[Stored data]
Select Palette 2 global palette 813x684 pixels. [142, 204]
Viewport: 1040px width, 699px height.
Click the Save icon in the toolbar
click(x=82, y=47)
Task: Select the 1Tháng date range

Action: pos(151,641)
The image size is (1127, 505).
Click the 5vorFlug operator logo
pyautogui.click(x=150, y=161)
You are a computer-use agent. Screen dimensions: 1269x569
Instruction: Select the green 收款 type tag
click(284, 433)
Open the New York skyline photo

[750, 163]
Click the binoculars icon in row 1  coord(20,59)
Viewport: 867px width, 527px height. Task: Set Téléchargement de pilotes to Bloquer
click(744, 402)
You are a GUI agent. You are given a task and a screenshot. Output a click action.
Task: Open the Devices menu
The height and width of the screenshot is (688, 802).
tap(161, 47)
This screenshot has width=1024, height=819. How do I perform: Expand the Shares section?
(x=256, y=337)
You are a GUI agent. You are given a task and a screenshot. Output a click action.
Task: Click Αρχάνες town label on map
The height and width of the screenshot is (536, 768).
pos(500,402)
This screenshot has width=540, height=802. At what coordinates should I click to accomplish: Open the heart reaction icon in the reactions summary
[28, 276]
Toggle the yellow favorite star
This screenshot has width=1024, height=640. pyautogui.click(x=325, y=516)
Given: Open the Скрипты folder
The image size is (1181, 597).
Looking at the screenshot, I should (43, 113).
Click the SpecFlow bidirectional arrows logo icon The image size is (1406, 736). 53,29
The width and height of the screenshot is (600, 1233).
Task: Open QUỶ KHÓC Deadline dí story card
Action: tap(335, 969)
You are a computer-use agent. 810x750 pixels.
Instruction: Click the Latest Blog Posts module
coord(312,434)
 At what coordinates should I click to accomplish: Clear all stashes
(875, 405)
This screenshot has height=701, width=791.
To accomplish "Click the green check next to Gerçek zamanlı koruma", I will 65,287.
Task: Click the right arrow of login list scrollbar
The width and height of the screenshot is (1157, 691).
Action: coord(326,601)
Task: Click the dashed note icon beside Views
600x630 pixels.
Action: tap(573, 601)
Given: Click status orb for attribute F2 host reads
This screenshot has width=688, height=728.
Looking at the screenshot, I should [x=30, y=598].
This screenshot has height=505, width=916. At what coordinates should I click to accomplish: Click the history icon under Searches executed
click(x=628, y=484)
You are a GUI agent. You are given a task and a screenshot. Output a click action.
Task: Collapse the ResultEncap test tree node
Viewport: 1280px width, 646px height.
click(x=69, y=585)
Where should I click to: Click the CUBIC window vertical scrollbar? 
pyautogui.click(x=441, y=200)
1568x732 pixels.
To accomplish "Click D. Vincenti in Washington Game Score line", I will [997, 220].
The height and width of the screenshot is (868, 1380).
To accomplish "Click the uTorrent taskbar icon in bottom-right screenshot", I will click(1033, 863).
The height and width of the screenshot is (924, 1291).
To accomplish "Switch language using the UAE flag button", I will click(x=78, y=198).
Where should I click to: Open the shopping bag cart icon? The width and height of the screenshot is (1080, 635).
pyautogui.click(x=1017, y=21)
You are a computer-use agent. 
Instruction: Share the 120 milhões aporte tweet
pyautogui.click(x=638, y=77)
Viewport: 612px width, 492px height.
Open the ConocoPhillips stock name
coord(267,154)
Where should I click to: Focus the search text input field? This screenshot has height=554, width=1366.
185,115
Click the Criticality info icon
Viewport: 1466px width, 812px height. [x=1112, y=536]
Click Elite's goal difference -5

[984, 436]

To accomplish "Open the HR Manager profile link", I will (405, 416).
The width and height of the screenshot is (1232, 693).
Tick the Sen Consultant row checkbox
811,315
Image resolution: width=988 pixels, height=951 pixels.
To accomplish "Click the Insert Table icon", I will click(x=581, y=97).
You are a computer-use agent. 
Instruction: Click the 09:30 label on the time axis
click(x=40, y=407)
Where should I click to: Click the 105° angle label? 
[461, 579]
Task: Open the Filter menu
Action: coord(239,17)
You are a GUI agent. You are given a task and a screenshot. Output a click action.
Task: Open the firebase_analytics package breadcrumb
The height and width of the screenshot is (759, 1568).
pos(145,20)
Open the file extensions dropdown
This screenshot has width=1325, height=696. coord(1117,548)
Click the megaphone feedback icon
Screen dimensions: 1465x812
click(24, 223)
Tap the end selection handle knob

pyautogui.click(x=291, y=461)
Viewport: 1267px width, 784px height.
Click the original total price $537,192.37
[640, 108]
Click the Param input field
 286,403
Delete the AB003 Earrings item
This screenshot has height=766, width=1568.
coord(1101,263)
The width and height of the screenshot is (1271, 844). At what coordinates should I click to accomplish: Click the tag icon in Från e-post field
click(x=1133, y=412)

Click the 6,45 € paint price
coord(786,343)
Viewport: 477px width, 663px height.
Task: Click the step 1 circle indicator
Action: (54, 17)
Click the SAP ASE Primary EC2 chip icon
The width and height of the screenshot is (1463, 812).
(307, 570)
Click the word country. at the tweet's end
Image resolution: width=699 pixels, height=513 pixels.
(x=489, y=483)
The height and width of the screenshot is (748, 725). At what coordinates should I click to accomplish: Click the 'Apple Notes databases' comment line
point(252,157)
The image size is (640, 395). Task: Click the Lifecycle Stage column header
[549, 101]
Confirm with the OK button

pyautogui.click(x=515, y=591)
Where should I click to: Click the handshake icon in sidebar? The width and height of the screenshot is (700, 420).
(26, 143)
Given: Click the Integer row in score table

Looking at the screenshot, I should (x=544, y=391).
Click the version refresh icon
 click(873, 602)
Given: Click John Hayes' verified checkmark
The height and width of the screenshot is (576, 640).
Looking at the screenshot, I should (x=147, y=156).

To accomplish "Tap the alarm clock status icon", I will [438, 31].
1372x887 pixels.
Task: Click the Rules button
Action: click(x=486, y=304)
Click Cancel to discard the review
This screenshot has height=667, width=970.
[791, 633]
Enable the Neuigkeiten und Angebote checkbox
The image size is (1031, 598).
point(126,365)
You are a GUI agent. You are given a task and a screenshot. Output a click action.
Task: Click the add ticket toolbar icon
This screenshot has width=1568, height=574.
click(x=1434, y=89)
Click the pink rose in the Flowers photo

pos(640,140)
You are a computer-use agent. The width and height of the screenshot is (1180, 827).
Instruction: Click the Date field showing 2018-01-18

● Description of the task: From the records above, copy out the line with "You are a computer-use agent. 810x750 pixels.", the line with "This screenshot has height=701, width=791.", and every line between them, word for word.

● Problem solution:
You are a computer-use agent. 810x750 pixels.
Instruction: Click the Latest Blog Posts module
coord(312,434)
 At what coordinates should I click to accomplish: Clear all stashes
(875, 405)
This screenshot has height=701, width=791.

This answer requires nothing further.